If you 'personally like' them that's fine. If you need to qualify your statements by saying how long you've been playing then that's fine too.
I am sure that 9 out of 10 people who know good and great tone *and* don't judge a piece of gear by it's name would be unimpressed by GFS pickups. That said, they would likely say that they are 'good for the money'.

Personally, I've never heard harsh treble from a Fralin like I've heard from GFS. My tech is no noob either...in fact, he was buying 'boutique gear' before it was 'boutique gear' back when people were selling their 'old tube amps' in order to get the 'hottest new solid state amps'. He was buying them because they were dead cheap and they sounded good.

If you like 'em...giddy up.

I think that they suck.


----------



## al3d (Oct 3, 2007)

I Huff Paint said:


> ...and you get a piece of junk.


dude..that's total BS. i've tried many MIM tele and strat, and in like any other brands, some are good and some not, but on average a 400$ MIM tele in the used market will blow guitars outa the water any day of the week.


----------



## Archer (Aug 29, 2006)

I Huff Paint said:


> Nope. Wrong.
> 
> I have a first gen XV-500. Solid mahogany body and neck. Flame maple veneer top. Good quality hardware. GFS pickups. Great fret work, and general workmanship. This guitar sounds and plays better than much more expensive instruments.
> 
> ...



Is GFS spelled 'Seymour Duncan' these days?


----------



## Zeegler (Jan 2, 2006)

smorgdonkey said:


> ...er...doesn't that say "Seymour Duncan" on that bridge pickup?
> 
> Hmmm...
> 
> ...



Good eye, yes, that is a SD Custom. This guitar was supposed to come with GFS pickups, however, when I got the guitar, I didn't like the sound of the pickups, and when I pulled them, they did not have GFS stamped on the back like my other GFS pickups do. Jay at Guitarfetish told me that they might have been older GFS pickups that were manufactured before they started stamping them. Either way, I didn't like them, so I installed my favourite combo of SD Custom/59. I do have GFS Crunchy PAFs in some of my other guitars, and they are astoundingly similar to Duncan Customs, and sound amazing. 

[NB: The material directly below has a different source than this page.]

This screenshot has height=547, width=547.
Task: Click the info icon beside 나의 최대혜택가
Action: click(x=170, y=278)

What it really boils down to, is what you like the sound of. Some people love EMGs, but I've never personally had any luck with them. IMO they sound like ass. 

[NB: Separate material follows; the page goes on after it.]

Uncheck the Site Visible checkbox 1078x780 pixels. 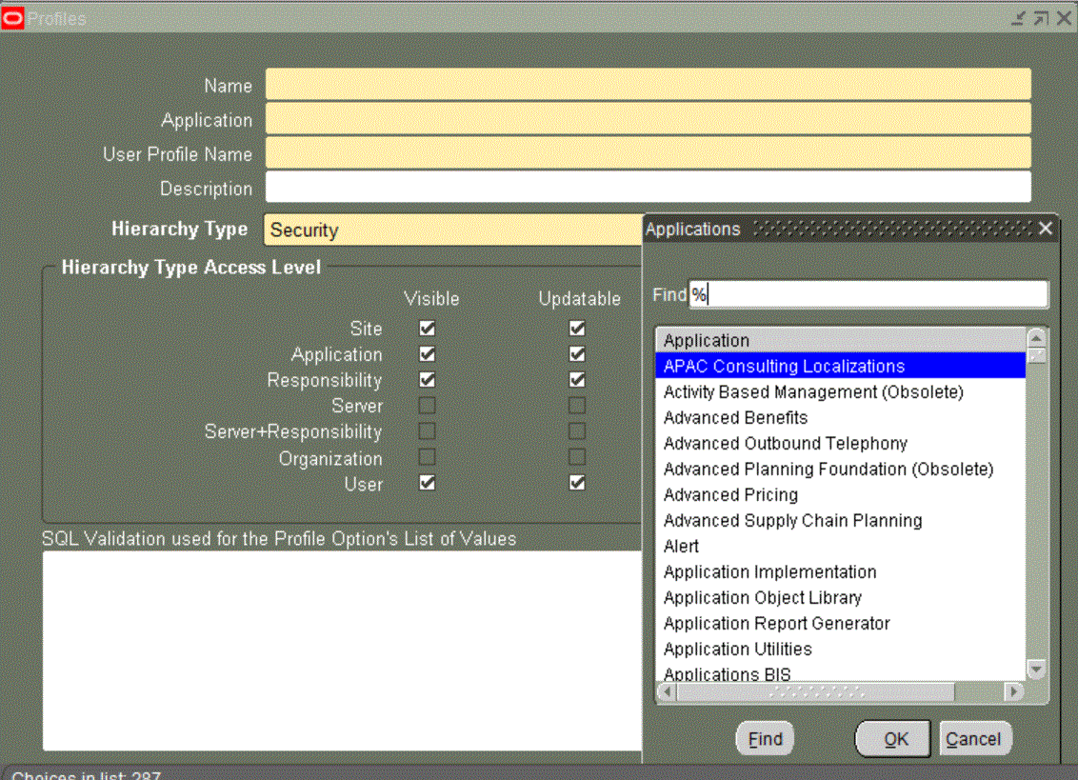coord(426,328)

I have a set of Mighty Mite Motherbuckers in my Yamaha Weddington, and they are far superior to the Dimarzios that were in it. But hey, that's MY opinion, and someone else might have prefered the Dimarzios.


----------



## Zeegler (Jan 2, 2006)

al3d said:


> dude..that's total BS. i've tried many MIM tele and strat, and in like any other brands, some are good and some not, but on average a 400$ MIM tele in the used market will blow guitars outa the water any day of the week.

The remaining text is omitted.